Em relação às crianças e adolescentes que cometeram infrações leves ou moderadas -que deveriam ser mais bem expressas-, seu tratamento para a cidadania deveria ser feito com instrumentos bem elaborados e colocados em prática, na família ou próxima dela, com acompanhamento multiprofissional, desobstruindo as penitenciárias, verdadeiras universidades do crime.
Para prevenir o agravamento da violência, o Judiciário deveria prever estratégias para ir ao encontro das comunidades pobres. É o que faz a magnífica juíza Joeci Machado Camargo, com sua equipe do Juizado da 4ª Vara de Família de Curitiba, com excelentes resultados.

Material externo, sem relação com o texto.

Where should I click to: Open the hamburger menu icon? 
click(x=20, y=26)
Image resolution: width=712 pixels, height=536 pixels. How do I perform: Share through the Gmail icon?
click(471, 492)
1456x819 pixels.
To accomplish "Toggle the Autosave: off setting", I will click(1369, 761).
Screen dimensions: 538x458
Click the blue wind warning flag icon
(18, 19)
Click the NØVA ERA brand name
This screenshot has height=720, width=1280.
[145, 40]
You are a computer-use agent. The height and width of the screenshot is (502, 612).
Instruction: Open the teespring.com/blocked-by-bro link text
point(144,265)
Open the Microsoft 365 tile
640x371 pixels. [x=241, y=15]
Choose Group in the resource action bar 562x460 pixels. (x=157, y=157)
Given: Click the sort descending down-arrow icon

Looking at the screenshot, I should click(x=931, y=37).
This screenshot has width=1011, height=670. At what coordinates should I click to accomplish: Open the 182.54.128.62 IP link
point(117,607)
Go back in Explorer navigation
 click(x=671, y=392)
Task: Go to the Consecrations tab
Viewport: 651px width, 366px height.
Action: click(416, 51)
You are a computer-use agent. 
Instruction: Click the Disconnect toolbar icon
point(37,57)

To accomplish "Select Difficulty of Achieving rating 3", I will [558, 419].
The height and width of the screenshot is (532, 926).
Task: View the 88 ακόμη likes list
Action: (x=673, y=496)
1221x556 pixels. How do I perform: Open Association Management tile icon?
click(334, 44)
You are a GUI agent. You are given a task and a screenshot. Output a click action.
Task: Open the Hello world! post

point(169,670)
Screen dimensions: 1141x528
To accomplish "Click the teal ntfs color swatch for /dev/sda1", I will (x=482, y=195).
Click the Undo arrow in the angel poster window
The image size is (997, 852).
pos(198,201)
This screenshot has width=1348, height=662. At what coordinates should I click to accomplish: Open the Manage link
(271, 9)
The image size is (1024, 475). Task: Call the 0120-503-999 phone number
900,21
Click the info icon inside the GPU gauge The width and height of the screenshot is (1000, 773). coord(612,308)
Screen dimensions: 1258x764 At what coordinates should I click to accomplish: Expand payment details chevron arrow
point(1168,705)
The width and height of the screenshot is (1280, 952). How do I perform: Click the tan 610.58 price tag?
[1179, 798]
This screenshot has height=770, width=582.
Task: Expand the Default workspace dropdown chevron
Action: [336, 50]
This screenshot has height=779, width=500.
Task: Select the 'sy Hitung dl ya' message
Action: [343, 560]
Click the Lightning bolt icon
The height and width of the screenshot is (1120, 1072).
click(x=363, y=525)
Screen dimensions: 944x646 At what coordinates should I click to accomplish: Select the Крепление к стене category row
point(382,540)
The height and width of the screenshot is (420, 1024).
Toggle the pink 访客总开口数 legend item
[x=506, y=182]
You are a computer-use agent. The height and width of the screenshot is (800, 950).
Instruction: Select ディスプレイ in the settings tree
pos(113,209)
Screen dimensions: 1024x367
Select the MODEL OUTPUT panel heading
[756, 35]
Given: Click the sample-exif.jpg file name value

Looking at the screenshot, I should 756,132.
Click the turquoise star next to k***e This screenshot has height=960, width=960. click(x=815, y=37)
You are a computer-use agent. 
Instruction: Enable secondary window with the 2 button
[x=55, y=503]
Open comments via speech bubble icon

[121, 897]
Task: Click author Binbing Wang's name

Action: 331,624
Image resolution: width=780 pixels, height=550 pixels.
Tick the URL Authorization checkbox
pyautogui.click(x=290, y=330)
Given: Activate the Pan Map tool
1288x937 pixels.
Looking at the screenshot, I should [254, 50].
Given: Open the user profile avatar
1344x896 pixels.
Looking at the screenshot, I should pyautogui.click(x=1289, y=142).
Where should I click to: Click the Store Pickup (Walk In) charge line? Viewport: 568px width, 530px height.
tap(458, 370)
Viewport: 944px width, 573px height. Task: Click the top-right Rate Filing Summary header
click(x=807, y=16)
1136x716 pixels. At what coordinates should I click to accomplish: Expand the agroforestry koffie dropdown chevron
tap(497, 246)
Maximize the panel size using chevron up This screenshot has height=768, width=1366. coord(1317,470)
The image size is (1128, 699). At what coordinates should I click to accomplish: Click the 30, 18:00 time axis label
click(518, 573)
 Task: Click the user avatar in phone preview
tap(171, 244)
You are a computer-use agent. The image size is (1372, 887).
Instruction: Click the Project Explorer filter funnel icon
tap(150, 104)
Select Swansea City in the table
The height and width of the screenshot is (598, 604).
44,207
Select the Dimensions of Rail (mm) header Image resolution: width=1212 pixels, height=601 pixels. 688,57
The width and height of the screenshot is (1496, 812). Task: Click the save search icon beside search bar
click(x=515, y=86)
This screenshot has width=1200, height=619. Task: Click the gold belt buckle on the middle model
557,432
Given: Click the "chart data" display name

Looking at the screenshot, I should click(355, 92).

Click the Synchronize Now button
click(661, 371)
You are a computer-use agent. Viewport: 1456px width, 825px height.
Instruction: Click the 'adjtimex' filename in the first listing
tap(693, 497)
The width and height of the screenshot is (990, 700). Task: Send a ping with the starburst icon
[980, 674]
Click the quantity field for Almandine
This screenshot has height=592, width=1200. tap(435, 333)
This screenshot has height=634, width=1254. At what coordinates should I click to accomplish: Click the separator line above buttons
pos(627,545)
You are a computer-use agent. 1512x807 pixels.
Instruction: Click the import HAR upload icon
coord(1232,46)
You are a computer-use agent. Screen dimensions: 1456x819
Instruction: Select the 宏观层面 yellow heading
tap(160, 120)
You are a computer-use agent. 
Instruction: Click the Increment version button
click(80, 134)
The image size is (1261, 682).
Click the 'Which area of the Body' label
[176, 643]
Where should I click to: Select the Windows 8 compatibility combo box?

Com relação à idade mínima para a maioridade penal, deve permanecer em 18 anos, prevista pelo Estatuto da Criança e do Adolescente e conforme orientações da ONU. Mas o tempo máximo de três anos de reclusão em regime fechado, quando a criança ou o adolescente comete crime hediondo, mesmo em locais apropriados e com tratamento multiprofissional, que urgentemente precisam ser disponibilizados, deve ser revisto. Três anos, em muitos casos, podem ser absolutamente insuficientes para tratar e preparar os adolescentes com graves distúrbios para a convivência cidadã.

Zilda Arns Neumann, 69, médica pediatra e sanitarista, é fundadora e coordenadora nacional da Pastoral da Criança.